> Data shown:
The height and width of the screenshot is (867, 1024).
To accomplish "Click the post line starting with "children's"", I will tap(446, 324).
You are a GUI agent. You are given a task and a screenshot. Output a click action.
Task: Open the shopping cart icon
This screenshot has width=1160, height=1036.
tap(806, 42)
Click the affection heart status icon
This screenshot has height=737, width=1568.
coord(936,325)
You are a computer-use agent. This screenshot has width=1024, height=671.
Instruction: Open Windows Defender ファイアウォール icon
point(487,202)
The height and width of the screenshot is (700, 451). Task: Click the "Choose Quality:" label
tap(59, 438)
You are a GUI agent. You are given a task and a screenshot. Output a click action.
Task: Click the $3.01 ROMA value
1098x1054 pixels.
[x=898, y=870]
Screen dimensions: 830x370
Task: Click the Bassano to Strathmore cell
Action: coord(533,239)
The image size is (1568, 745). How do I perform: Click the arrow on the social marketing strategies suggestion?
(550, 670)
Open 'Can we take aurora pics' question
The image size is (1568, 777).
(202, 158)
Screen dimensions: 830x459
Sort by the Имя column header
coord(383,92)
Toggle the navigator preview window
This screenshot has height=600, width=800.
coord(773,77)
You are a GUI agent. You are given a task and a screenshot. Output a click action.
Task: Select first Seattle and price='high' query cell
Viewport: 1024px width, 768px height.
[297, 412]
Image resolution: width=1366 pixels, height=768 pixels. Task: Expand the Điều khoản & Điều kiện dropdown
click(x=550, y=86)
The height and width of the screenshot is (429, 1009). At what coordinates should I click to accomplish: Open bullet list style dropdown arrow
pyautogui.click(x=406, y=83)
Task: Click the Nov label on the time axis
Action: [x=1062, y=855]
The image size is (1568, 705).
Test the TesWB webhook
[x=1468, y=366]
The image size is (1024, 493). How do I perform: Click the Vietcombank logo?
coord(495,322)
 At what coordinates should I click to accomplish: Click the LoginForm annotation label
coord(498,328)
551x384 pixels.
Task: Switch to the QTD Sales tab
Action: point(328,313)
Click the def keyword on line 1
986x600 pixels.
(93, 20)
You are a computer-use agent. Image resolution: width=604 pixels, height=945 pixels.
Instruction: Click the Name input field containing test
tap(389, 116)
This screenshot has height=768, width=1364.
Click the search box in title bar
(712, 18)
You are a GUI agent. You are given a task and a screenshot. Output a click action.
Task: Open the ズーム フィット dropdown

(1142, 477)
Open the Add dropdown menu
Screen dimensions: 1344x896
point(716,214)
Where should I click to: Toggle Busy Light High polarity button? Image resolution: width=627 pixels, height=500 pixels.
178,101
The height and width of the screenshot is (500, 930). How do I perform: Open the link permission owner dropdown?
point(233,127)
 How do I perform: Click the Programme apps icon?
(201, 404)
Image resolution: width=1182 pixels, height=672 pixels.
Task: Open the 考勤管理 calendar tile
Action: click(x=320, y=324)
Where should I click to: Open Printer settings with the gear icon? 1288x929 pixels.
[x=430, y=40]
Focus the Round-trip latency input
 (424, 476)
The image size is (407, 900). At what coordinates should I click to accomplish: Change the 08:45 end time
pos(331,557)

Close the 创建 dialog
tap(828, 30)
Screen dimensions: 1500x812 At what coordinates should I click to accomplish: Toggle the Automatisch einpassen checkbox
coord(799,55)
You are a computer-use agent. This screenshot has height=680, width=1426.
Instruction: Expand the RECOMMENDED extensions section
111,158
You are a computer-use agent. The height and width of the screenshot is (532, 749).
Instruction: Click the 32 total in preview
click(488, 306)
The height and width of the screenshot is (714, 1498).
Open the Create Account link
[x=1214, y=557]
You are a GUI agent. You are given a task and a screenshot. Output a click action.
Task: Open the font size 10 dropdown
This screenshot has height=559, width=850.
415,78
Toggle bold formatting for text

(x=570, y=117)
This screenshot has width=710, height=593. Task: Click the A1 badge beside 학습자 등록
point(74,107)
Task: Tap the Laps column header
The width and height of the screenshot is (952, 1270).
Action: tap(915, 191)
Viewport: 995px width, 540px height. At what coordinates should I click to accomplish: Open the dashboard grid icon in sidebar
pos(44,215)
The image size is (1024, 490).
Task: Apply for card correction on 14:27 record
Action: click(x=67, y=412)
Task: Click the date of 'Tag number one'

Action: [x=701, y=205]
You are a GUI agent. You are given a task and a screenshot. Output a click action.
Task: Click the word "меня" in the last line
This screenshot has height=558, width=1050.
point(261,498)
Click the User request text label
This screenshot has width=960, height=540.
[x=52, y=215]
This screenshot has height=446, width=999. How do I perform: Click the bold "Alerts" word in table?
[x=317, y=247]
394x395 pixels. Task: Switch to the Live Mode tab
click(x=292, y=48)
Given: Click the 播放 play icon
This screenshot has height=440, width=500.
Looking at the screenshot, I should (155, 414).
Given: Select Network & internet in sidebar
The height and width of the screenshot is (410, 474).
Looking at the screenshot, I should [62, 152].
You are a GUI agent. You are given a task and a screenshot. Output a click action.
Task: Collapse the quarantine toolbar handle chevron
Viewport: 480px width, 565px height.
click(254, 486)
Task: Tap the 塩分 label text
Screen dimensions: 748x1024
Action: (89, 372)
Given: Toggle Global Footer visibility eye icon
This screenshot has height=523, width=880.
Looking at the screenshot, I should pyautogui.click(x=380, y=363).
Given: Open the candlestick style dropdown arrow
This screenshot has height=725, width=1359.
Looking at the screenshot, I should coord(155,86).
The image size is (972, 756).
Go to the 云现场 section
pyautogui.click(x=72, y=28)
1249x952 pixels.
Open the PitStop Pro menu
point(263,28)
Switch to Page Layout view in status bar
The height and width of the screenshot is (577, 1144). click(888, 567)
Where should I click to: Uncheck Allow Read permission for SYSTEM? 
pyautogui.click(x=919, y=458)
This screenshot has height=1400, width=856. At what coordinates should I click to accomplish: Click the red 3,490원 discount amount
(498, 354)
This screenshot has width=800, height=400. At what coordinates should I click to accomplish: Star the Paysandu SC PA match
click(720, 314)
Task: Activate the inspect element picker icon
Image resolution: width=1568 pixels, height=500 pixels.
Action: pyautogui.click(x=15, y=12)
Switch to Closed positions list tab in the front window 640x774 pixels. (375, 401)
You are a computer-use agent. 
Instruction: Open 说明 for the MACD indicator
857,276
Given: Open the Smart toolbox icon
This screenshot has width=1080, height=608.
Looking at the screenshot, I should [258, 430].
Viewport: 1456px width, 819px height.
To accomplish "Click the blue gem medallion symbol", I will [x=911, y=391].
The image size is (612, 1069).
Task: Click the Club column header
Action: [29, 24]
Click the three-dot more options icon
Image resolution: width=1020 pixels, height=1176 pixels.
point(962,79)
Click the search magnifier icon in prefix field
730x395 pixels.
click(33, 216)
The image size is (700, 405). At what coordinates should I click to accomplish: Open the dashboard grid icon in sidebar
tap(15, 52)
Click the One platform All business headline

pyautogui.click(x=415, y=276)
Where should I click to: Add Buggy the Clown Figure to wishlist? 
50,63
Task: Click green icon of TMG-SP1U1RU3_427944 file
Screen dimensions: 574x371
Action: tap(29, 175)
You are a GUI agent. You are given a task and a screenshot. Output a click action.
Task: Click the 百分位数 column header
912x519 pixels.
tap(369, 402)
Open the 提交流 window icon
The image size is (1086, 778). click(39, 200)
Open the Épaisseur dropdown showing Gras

> Requirement: Output the full listing. Match it exactly.

> Solved problem:
The height and width of the screenshot is (867, 1024).
To accomplish "Click the post line starting with "children's"", I will tap(446, 324).
You are a GUI agent. You are given a task and a screenshot. Output a click action.
Task: Open the shopping cart icon
This screenshot has width=1160, height=1036.
tap(806, 42)
Click the affection heart status icon
This screenshot has height=737, width=1568.
coord(936,325)
You are a computer-use agent. This screenshot has width=1024, height=671.
Instruction: Open Windows Defender ファイアウォール icon
point(487,202)
The height and width of the screenshot is (700, 451). Task: Click the "Choose Quality:" label
tap(59, 438)
You are a GUI agent. You are given a task and a screenshot. Output a click action.
Task: Click the $3.01 ROMA value
1098x1054 pixels.
[x=898, y=870]
Screen dimensions: 830x370
Task: Click the Bassano to Strathmore cell
Action: coord(533,239)
The image size is (1568, 745). How do I perform: Click the arrow on the social marketing strategies suggestion?
(550, 670)
Open 'Can we take aurora pics' question
The image size is (1568, 777).
(202, 158)
Screen dimensions: 830x459
Sort by the Имя column header
coord(383,92)
Toggle the navigator preview window
This screenshot has height=600, width=800.
coord(773,77)
You are a GUI agent. You are given a task and a screenshot. Output a click action.
Task: Select first Seattle and price='high' query cell
Viewport: 1024px width, 768px height.
[297, 412]
Image resolution: width=1366 pixels, height=768 pixels. Task: Expand the Điều khoản & Điều kiện dropdown
click(x=550, y=86)
The height and width of the screenshot is (429, 1009). At what coordinates should I click to accomplish: Open bullet list style dropdown arrow
pyautogui.click(x=406, y=83)
Task: Click the Nov label on the time axis
Action: [x=1062, y=855]
The image size is (1568, 705).
Test the TesWB webhook
[x=1468, y=366]
The image size is (1024, 493). How do I perform: Click the Vietcombank logo?
coord(495,322)
 At what coordinates should I click to accomplish: Click the LoginForm annotation label
coord(498,328)
551x384 pixels.
Task: Switch to the QTD Sales tab
Action: point(328,313)
Click the def keyword on line 1
986x600 pixels.
(93, 20)
You are a computer-use agent. Image resolution: width=604 pixels, height=945 pixels.
Instruction: Click the Name input field containing test
tap(389, 116)
This screenshot has height=768, width=1364.
Click the search box in title bar
(712, 18)
You are a GUI agent. You are given a task and a screenshot. Output a click action.
Task: Open the ズーム フィット dropdown

(1142, 477)
Open the Add dropdown menu
Screen dimensions: 1344x896
point(716,214)
Where should I click to: Toggle Busy Light High polarity button? Image resolution: width=627 pixels, height=500 pixels.
178,101
The height and width of the screenshot is (500, 930). How do I perform: Open the link permission owner dropdown?
point(233,127)
 How do I perform: Click the Programme apps icon?
(201, 404)
Image resolution: width=1182 pixels, height=672 pixels.
Task: Open the 考勤管理 calendar tile
Action: click(x=320, y=324)
Where should I click to: Open Printer settings with the gear icon? 1288x929 pixels.
[x=430, y=40]
Focus the Round-trip latency input
 (424, 476)
The image size is (407, 900). At what coordinates should I click to accomplish: Change the 08:45 end time
pos(331,557)

Close the 创建 dialog
tap(828, 30)
Screen dimensions: 1500x812 At what coordinates should I click to accomplish: Toggle the Automatisch einpassen checkbox
coord(799,55)
You are a computer-use agent. This screenshot has height=680, width=1426.
Instruction: Expand the RECOMMENDED extensions section
111,158
You are a computer-use agent. The height and width of the screenshot is (532, 749).
Instruction: Click the 32 total in preview
click(488, 306)
The height and width of the screenshot is (714, 1498).
Open the Create Account link
[x=1214, y=557]
You are a GUI agent. You are given a task and a screenshot. Output a click action.
Task: Open the font size 10 dropdown
This screenshot has height=559, width=850.
415,78
Toggle bold formatting for text

(x=570, y=117)
This screenshot has width=710, height=593. Task: Click the A1 badge beside 학습자 등록
point(74,107)
Task: Tap the Laps column header
The width and height of the screenshot is (952, 1270).
Action: tap(915, 191)
Viewport: 995px width, 540px height. At what coordinates should I click to accomplish: Open the dashboard grid icon in sidebar
pos(44,215)
The image size is (1024, 490).
Task: Apply for card correction on 14:27 record
Action: click(x=67, y=412)
Task: Click the date of 'Tag number one'

Action: [x=701, y=205]
You are a GUI agent. You are given a task and a screenshot. Output a click action.
Task: Click the word "меня" in the last line
This screenshot has height=558, width=1050.
point(261,498)
Click the User request text label
This screenshot has width=960, height=540.
[x=52, y=215]
This screenshot has height=446, width=999. How do I perform: Click the bold "Alerts" word in table?
[x=317, y=247]
394x395 pixels. Task: Switch to the Live Mode tab
click(x=292, y=48)
Given: Click the 播放 play icon
This screenshot has height=440, width=500.
Looking at the screenshot, I should (155, 414).
Given: Select Network & internet in sidebar
The height and width of the screenshot is (410, 474).
Looking at the screenshot, I should [62, 152].
You are a GUI agent. You are given a task and a screenshot. Output a click action.
Task: Collapse the quarantine toolbar handle chevron
Viewport: 480px width, 565px height.
click(254, 486)
Task: Tap the 塩分 label text
Screen dimensions: 748x1024
Action: (89, 372)
Given: Toggle Global Footer visibility eye icon
This screenshot has height=523, width=880.
Looking at the screenshot, I should pyautogui.click(x=380, y=363).
Given: Open the candlestick style dropdown arrow
This screenshot has height=725, width=1359.
Looking at the screenshot, I should coord(155,86).
The image size is (972, 756).
Go to the 云现场 section
pyautogui.click(x=72, y=28)
1249x952 pixels.
Open the PitStop Pro menu
point(263,28)
Switch to Page Layout view in status bar
The height and width of the screenshot is (577, 1144). click(888, 567)
Where should I click to: Uncheck Allow Read permission for SYSTEM? 
pyautogui.click(x=919, y=458)
This screenshot has height=1400, width=856. At what coordinates should I click to accomplish: Click the red 3,490원 discount amount
(498, 354)
This screenshot has width=800, height=400. At what coordinates should I click to accomplish: Star the Paysandu SC PA match
click(720, 314)
Task: Activate the inspect element picker icon
Image resolution: width=1568 pixels, height=500 pixels.
Action: pyautogui.click(x=15, y=12)
Switch to Closed positions list tab in the front window 640x774 pixels. (375, 401)
You are a computer-use agent. 
Instruction: Open 说明 for the MACD indicator
857,276
Given: Open the Smart toolbox icon
This screenshot has width=1080, height=608.
Looking at the screenshot, I should [258, 430].
Viewport: 1456px width, 819px height.
To accomplish "Click the blue gem medallion symbol", I will [x=911, y=391].
The image size is (612, 1069).
Task: Click the Club column header
Action: [29, 24]
Click the three-dot more options icon
Image resolution: width=1020 pixels, height=1176 pixels.
point(962,79)
Click the search magnifier icon in prefix field
730x395 pixels.
click(33, 216)
The image size is (700, 405). At what coordinates should I click to accomplish: Open the dashboard grid icon in sidebar
tap(15, 52)
Click the One platform All business headline

pyautogui.click(x=415, y=276)
Where should I click to: Add Buggy the Clown Figure to wishlist? 
50,63
Task: Click green icon of TMG-SP1U1RU3_427944 file
Screen dimensions: 574x371
Action: tap(29, 175)
You are a GUI agent. You are given a task and a screenshot. Output a click action.
Task: Click the 百分位数 column header
912x519 pixels.
tap(369, 402)
Open the 提交流 window icon
The image size is (1086, 778). click(39, 200)
Open the Épaisseur dropdown showing Gras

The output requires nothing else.